CARVILLE — The Fourth of July got off to an emotional, flag-waving start Thursday morning as 65 members of the Louisiana National Guard stepped off a bus to soak up hugs, tears and cheers from about 300 friends and family awaiting their return from a long deployment in Afghanistan.
Tasked with treating and transporting the injured, the 756th Area Support Medical Company had departed from the Gillis W. Long Center on Sept. 3, 2012, and served at six operational sites from Bagram to Kabul, Afghanistan.
“I’m glad to be home!” declared Jonathan Bibben after a very long, tight embrace with Aimee Hall, the mother of his daughter, Jordyn Bibben, who was 2 months old when he left in September.
The baby, now walking and wearing a red, white and blue tutu specially made for this occasion, seemed not quite sure who this man picking her up was.
“I love your dress,” Bibben told baby Jordyn as he kissed her over and over.
Hall and Bibben, both EMTs for Acadian Ambulance, communicated every day via
iPads, she said. “It was hard, but it wasn’t as bad as I thought it would be.”
The unit’s commander, Maj. Tarren Kingsley, said the deployment went “really good. We didn’t have any battle injuries in our unit. We treated around 38,000 patients, some civilians, mostly military, some NATO forces as well.”
Kingsley characterized the tour’s highlights as, “getting everybody home safe — that how we measure our success.”
The unit deployed last year from Fort Hood, Texas.

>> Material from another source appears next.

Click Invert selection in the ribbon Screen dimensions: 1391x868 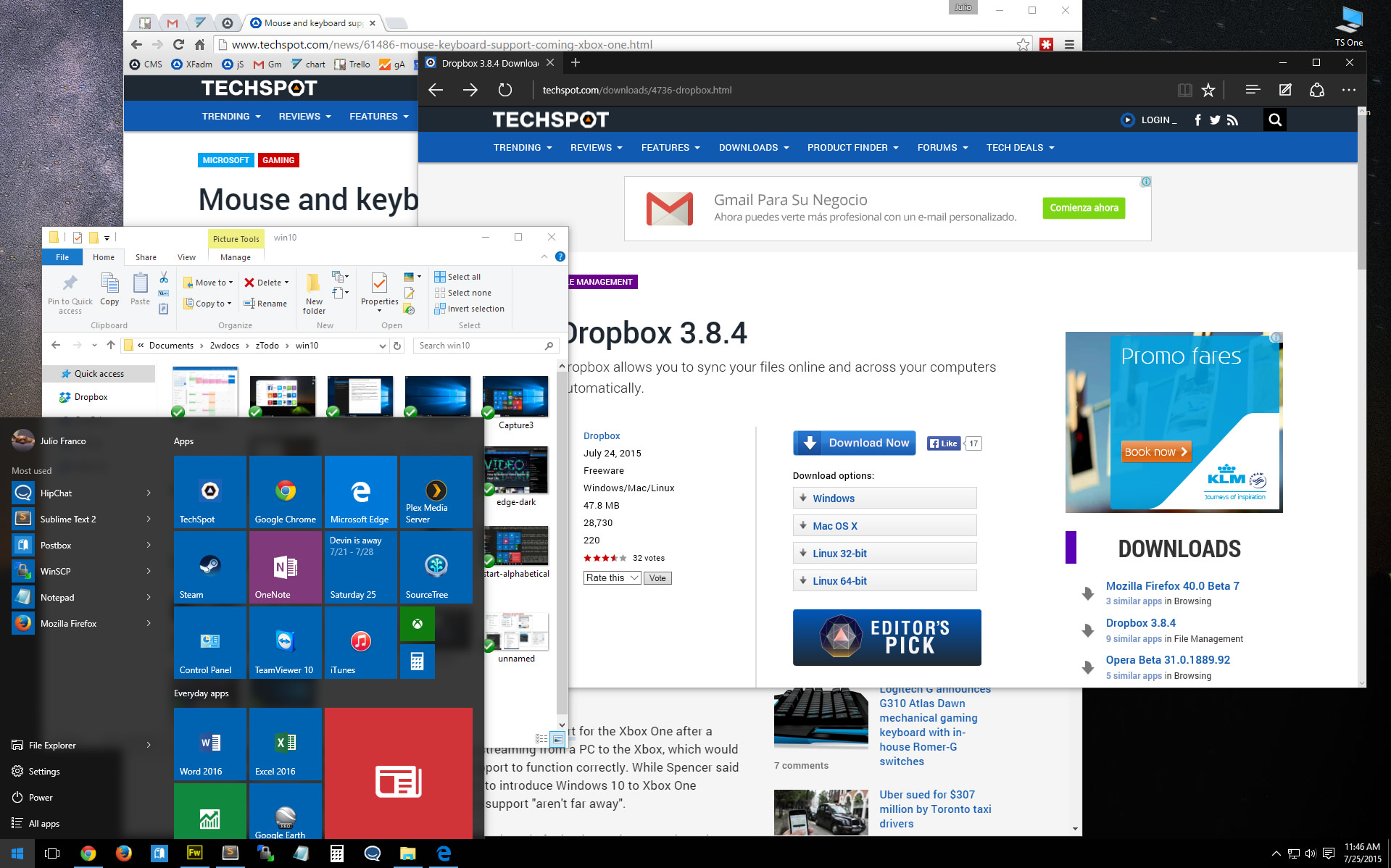(x=475, y=309)
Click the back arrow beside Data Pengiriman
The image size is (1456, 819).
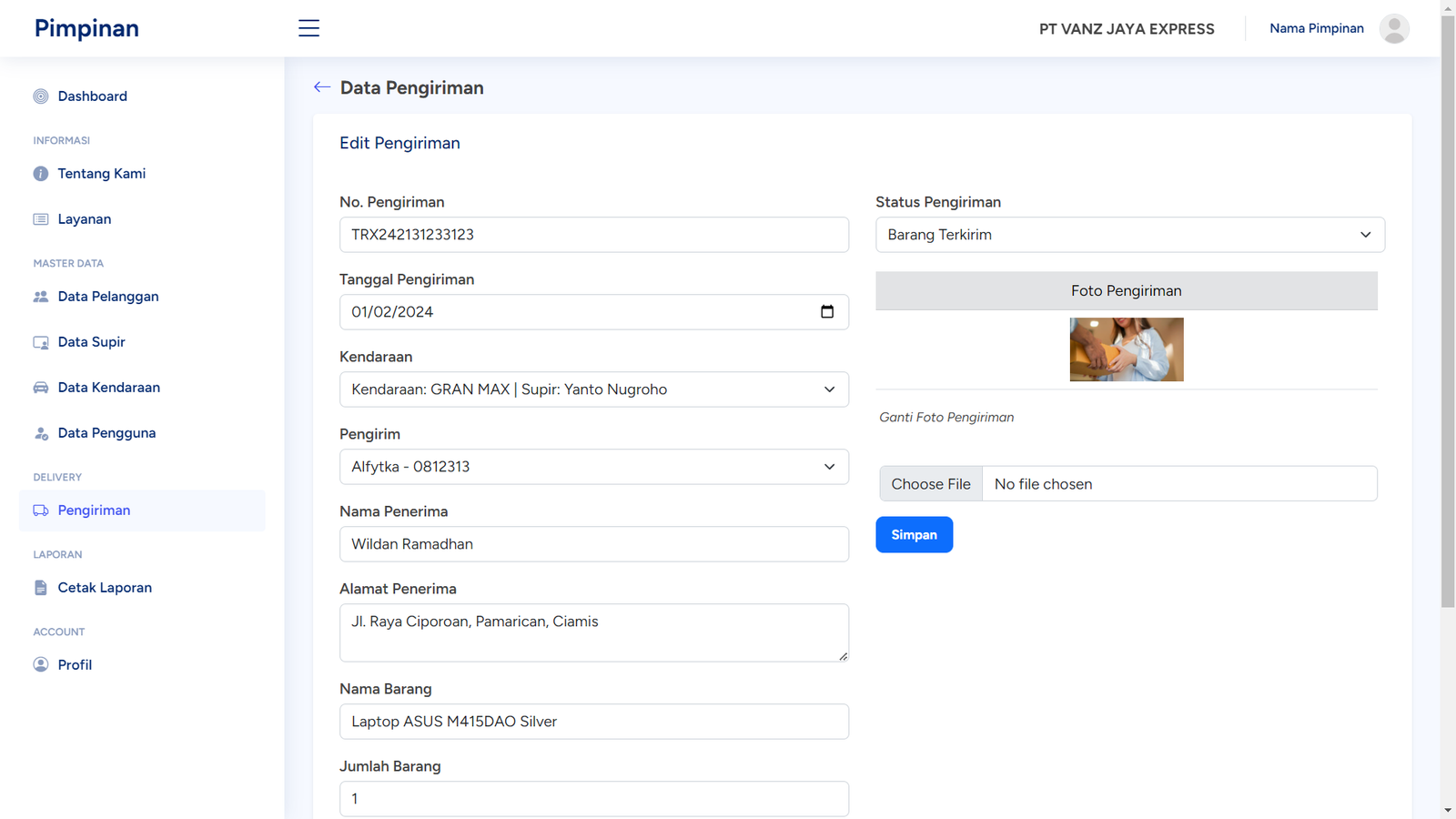point(321,87)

They arrived there again Wednesday, then rode a bus all night back to Carville, arriving around 8 a.m.
The Long Center’s parking lot and lawns were festooned with banners and welcome signs. Many family members held up welcome home signs for loved ones. On the back of one little boy’s T-shirt was embroidered, “I have waited 228 days to hug my Mommy.”
Demetrious Vaughn, who has already served one tour to Afghanistan and is deploying there again later this summer with the 927th Combat Engineers to clear roadside bombs, was waiting for his wife of 10 years. They have six children ranging in ages from four to 15.
“It’s been tough but we got through it,” Vaughn said. “I got to see the other side of the mommy-coin. We do a lot of praying.”
Mona Duplessis was waiting for her husband Russel, who was returning from his fifth deployment including several while serving in the Navy.
Her son Blake also serves in the National Guard. The separation is not as bad now as it used to be, Duplessis said.
“Before, when he was in the Navy, we had to sit at home by the phone but now we have cellphones and Facebook and it’s a lot easier — and a lot less stressful,” she said. “It’s exciting for him to be coming home.”
Buren “Ric” Moore, of Central, was there with about two dozen members of his family awaiting his son, Sgt. Brett Moore. Ric Moore retired from the Louisiana National Guard in 2007, having served around the world, including Vietnam, and performed the same job his son now does.
“It’s worse staying home than going,” Moore said when asked for a dad’s perspective. “It’s easier for us to go than to send your children. It’s harder on the families than it is on the soldier.”
They were all going to Florida for a baseball tournament in a few weeks after Brett “gets back in the swing of things,” Ric Moore said.
“It’s great to see so many people here,” Brett Moore said after hugging and kissing everyone. “It went really well. There were some exciting times and a lot of hard work. Coming home is the main thing we look forward to.”
Jessie Sanders, 83, was carrying her Bible and wearing a white blouse and a blue patriotic-theme homemade vest with “made in America” emblazoned on the back. She was there, she said, because her four now-deceased brothers all served in the military and she wanted to be there for the safe return of her nephew, Octave Allen.
“I was here when he deployed and I wanted to be here when he returned,” Sanders said. “I’m here to thank God for bringing him — and me — here one more time.”
Larry Hatch, 68, a Vietnam veteran wearing a white VFW golf shirt and VFW garrison cap, was moving deliberately among the returning soldiers shaking hands with as many as possible.
It’s important, he said, to show the young veterans “we care about them.”